Sellers hate returns, and a new survey from Pitney Bowes shows that buyers are not very fond of them as well, but for a different reason.
According to a BOXpoll from shipping solutions provider Pitney Bowes, 3 out of 4 consumers found their recent online returns experiences were a hassle.
Of the 2094 U.S. consumers polled, 76% said they returned at least one item from their last few online purchases; 78% said the returns process was inconvenient, with only 22% saying they considered the process easy.
The ability to return items ranks high with consumers and failing to offer an easy returns process could be damaging a seller’s brand and reputation. Pitney Bowes said that according to its weekly Order Experience tracker, 80% of consumers place a high value on the returns process, significantly ahead of checkout and delivery.

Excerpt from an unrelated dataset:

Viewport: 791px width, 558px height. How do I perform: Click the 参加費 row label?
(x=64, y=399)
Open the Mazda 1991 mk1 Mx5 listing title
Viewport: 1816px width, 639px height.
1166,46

So, what makes the returns process such a hassle for shoppers? Here is what the BOXpoll found.
- 22% complain about a return label not being included in the shipping box.

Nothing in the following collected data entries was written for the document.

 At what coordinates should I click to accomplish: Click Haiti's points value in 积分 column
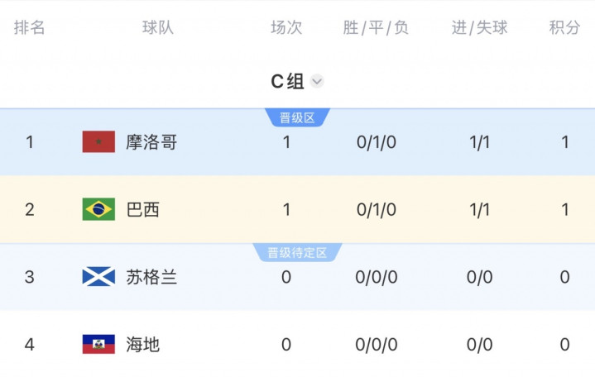564,345
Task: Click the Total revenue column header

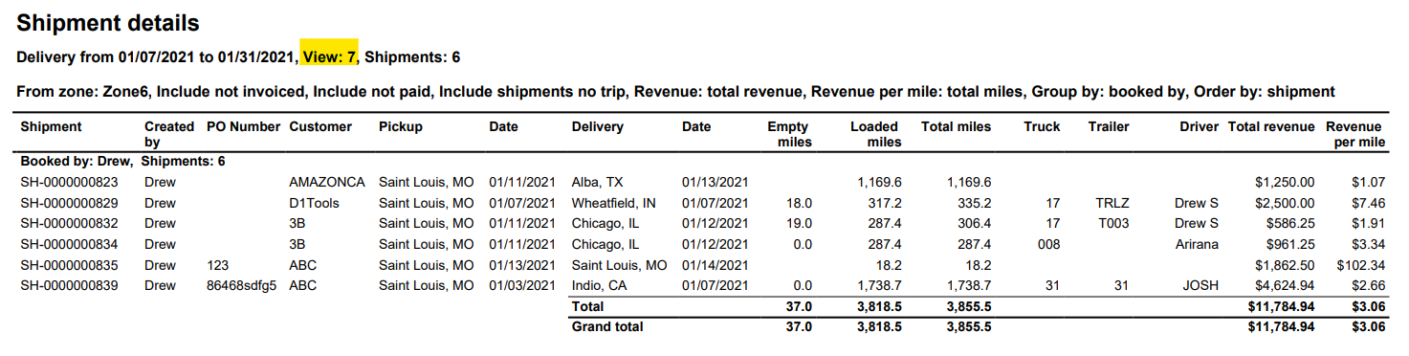Action: point(1270,126)
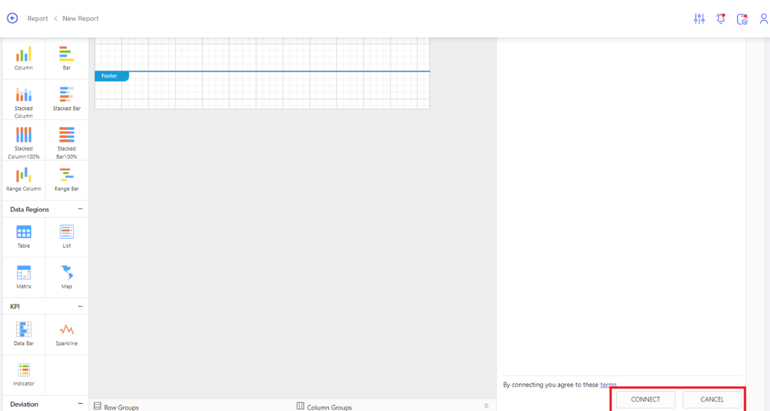Go back using the circled arrow
This screenshot has width=770, height=411.
12,18
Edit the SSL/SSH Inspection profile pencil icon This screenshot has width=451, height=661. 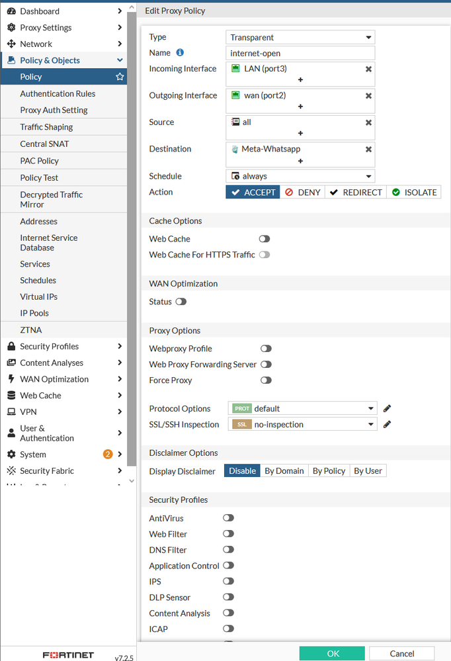click(388, 424)
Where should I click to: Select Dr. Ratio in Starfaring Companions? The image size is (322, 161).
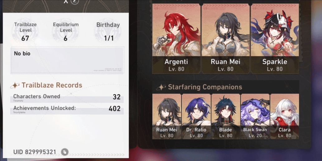(x=196, y=116)
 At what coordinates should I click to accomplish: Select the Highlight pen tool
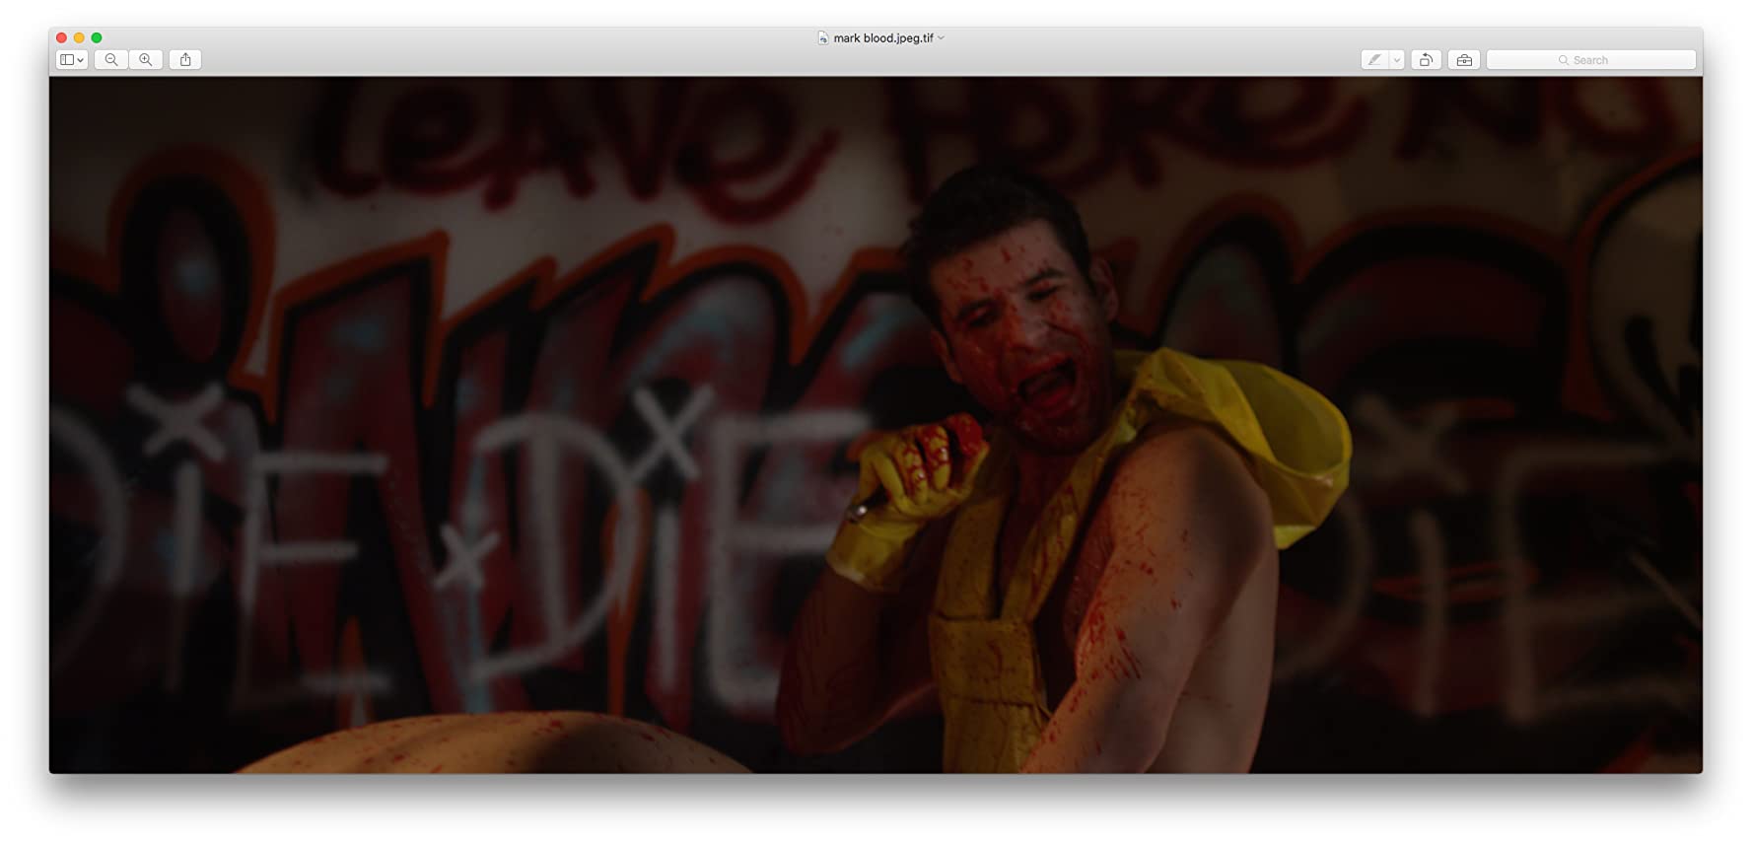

- 20% can’t stand being charged for return shipping.
- 19% wish they didn’t have to wait for refunds to be issued.
- 16% cite the lack of communications from retailers about the receipt of returns and refund status.
- 13% mention the hassle (time & effort) to drop off a return package at a carrier location.

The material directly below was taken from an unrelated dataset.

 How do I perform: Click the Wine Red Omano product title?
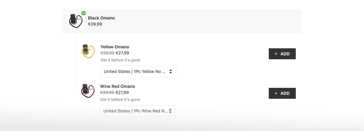point(117,86)
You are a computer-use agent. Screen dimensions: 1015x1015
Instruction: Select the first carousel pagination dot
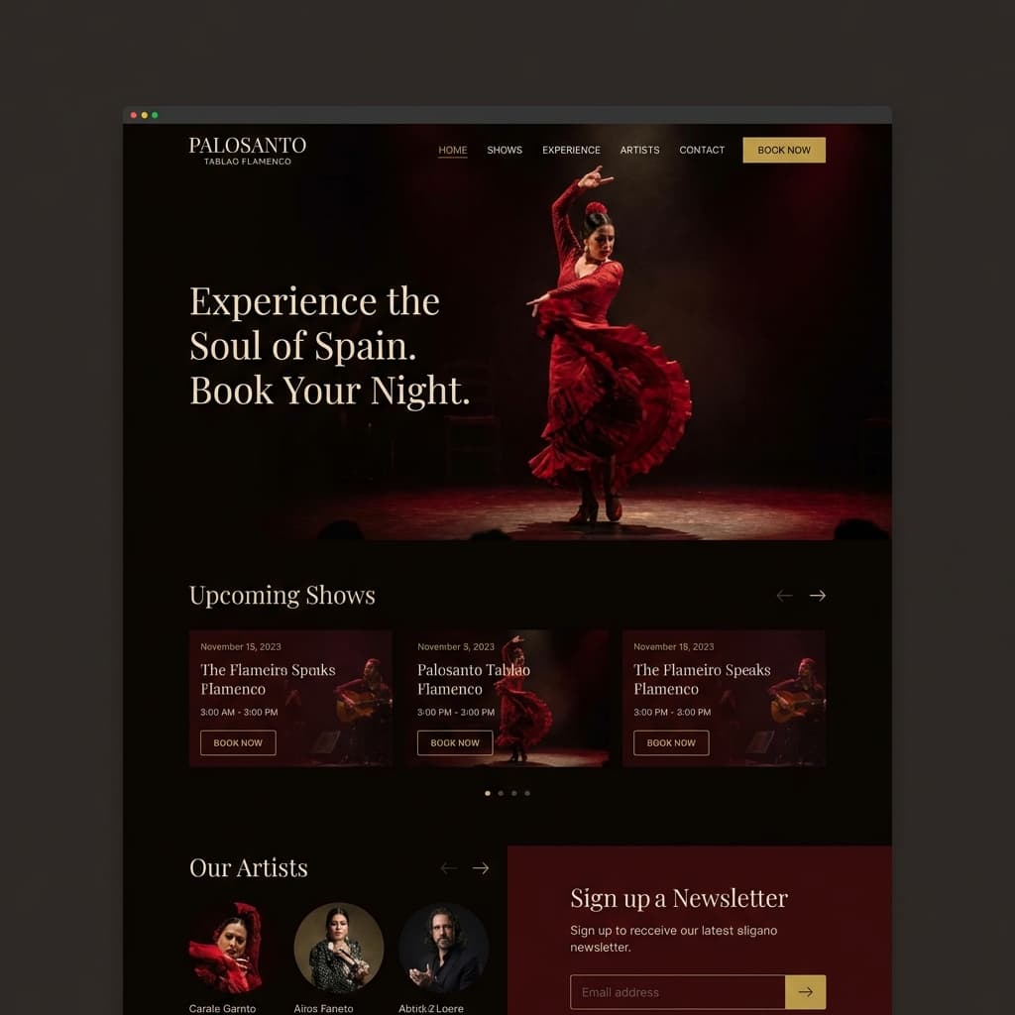[x=488, y=793]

Large online retailers have been addressing these pain points by offering conditional instant credits or refunds and implementing “just keep it” policies. But as this poll shows, there is still a long way to go to satisfy customer expectations.
The Returns Nightmare is Just Starting for Small Sellers
For small sellers, especially on marketplaces like eBay, Etsy, Poshmark, and others, solving these issues will be a lot more complicated and expensive since they lack the scale of large retailers. To make it worse, many small sellers never think about returns until they happen and often lack a comprehensive returns cost tracking and management strategy.
Just as free and fast shipping has changed customer expectations and increased costs for small online retailers, returns are doing the same. Again, these new expectations will be driven by large online retailers that can more easily afford to address the pain points.
One of the simplest steps for small sellers may be to identify problem products or categories and stay away from offering them. Sellers shouldn’t just look at frequency but at the actual cost of managing the returns to make these decisions.
Next would be to develop a returns process strategy that includes professional and precise communication scripts. While communication wasn’t the top issue cited in this poll, good communications may help shoppers feel more confident they are dealing with a responsive seller.
As the first sentence said, sellers hate returns, but managing returns will become more critical to stay competitive. Marketplace sellers shouldn’t be surprised if more policy changes will come down the pike that will favor sellers that offer better and faster return experiences. It’s just a matter of time!